▶ INSTRUCTIONS TO FOLLOW:
Take the line that has "Check the box" and all the lines that come after it in the records, and write them out again exactly. Add no other line.

▶ RECORDS PROVIDED:
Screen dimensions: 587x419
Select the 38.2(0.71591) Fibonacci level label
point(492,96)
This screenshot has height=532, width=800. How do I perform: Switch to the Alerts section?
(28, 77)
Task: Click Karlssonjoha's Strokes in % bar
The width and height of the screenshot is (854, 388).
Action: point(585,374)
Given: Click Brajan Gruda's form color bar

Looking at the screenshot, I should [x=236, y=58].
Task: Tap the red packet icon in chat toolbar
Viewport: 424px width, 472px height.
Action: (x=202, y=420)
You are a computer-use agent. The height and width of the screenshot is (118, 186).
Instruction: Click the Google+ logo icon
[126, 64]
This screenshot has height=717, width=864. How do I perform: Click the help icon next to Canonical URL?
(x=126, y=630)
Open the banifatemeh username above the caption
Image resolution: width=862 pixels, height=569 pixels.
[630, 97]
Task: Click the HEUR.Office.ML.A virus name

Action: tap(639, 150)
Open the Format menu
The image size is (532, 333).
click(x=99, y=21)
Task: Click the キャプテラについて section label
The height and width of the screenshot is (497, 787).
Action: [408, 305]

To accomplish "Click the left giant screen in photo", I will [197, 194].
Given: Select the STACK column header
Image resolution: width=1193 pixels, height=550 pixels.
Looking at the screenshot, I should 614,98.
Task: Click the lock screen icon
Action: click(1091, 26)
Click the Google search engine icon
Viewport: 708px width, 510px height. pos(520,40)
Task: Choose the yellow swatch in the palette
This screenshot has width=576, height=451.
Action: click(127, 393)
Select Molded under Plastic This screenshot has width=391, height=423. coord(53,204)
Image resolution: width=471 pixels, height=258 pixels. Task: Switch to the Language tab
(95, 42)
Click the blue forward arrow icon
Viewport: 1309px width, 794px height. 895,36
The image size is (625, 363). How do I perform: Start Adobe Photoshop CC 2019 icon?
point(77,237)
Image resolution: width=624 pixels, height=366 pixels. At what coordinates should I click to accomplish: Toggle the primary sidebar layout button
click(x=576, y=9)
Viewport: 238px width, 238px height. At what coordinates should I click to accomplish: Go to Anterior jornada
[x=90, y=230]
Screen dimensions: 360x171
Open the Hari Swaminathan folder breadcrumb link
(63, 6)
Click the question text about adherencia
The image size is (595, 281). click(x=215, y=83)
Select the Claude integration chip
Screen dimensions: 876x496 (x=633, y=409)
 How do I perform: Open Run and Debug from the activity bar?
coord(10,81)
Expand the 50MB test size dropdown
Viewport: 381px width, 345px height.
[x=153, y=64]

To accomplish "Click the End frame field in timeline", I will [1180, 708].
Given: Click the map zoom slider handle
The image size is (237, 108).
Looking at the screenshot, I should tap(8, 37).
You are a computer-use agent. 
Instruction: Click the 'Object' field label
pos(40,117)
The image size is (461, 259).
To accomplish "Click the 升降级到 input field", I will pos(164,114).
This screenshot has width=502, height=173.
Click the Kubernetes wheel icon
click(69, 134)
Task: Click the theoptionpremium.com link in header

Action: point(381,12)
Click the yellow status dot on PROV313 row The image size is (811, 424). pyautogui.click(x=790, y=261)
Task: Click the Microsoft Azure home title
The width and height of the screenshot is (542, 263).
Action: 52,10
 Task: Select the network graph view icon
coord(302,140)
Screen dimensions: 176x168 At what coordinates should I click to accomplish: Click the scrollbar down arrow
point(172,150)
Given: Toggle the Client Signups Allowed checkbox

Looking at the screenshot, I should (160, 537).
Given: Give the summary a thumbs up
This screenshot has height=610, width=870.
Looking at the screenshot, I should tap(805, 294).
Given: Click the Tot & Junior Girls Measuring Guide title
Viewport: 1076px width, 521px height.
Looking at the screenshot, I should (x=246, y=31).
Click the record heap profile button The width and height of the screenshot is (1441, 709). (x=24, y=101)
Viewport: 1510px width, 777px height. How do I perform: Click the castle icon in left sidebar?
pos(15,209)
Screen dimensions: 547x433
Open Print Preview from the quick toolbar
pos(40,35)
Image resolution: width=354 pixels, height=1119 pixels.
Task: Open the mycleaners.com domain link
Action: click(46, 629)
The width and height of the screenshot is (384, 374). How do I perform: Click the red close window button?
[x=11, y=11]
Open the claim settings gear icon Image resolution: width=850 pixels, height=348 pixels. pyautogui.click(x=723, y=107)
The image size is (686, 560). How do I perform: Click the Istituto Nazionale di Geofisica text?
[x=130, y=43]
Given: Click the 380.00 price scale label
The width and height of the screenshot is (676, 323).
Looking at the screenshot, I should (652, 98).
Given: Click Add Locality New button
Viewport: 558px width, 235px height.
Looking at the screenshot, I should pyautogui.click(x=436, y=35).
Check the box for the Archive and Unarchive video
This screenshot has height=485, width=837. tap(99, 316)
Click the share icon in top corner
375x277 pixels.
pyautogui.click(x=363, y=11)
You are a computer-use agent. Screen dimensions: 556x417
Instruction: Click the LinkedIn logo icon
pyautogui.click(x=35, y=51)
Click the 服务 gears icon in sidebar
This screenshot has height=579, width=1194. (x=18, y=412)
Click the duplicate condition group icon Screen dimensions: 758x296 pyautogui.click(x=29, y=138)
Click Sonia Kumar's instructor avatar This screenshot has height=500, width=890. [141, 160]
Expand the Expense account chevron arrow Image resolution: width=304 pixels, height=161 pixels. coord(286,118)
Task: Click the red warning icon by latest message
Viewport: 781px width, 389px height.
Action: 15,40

▶ EXERCISE OUTPUT:
Check the box for the Archive and Unarchive video
This screenshot has height=485, width=837. tap(99, 316)
Click the share icon in top corner
375x277 pixels.
pyautogui.click(x=363, y=11)
You are a computer-use agent. Screen dimensions: 556x417
Instruction: Click the LinkedIn logo icon
pyautogui.click(x=35, y=51)
Click the 服务 gears icon in sidebar
This screenshot has height=579, width=1194. (x=18, y=412)
Click the duplicate condition group icon Screen dimensions: 758x296 pyautogui.click(x=29, y=138)
Click Sonia Kumar's instructor avatar This screenshot has height=500, width=890. [141, 160]
Expand the Expense account chevron arrow Image resolution: width=304 pixels, height=161 pixels. coord(286,118)
Task: Click the red warning icon by latest message
Viewport: 781px width, 389px height.
Action: 15,40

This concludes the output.